*** Dataset content ***
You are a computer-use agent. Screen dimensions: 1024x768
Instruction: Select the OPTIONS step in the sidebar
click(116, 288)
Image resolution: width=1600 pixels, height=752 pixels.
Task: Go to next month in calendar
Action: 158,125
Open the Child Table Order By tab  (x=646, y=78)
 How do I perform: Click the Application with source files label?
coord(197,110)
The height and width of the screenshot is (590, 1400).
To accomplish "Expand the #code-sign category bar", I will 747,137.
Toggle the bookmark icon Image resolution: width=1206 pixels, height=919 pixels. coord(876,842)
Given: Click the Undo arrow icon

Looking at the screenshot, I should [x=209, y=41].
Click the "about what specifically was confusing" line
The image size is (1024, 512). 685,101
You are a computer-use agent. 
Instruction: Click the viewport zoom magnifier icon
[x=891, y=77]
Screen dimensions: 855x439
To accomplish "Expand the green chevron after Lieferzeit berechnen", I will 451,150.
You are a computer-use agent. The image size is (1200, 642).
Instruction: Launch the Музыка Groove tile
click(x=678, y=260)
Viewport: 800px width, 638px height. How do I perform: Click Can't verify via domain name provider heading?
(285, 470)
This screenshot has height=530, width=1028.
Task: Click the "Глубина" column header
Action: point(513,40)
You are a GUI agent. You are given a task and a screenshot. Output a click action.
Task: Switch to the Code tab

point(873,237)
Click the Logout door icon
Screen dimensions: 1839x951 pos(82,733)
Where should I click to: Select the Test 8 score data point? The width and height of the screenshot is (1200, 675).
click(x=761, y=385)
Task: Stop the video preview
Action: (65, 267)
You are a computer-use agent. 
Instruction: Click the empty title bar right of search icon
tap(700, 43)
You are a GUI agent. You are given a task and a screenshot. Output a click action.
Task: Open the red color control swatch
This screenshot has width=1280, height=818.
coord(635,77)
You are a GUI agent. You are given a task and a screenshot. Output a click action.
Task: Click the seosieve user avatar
*** End of Dataset content ***
Exercise brief - All lines in the preceding records that hold the word "Expand" need to be copied.

Output below -
To accomplish "Expand the #code-sign category bar", I will 747,137.
To accomplish "Expand the green chevron after Lieferzeit berechnen", I will 451,150.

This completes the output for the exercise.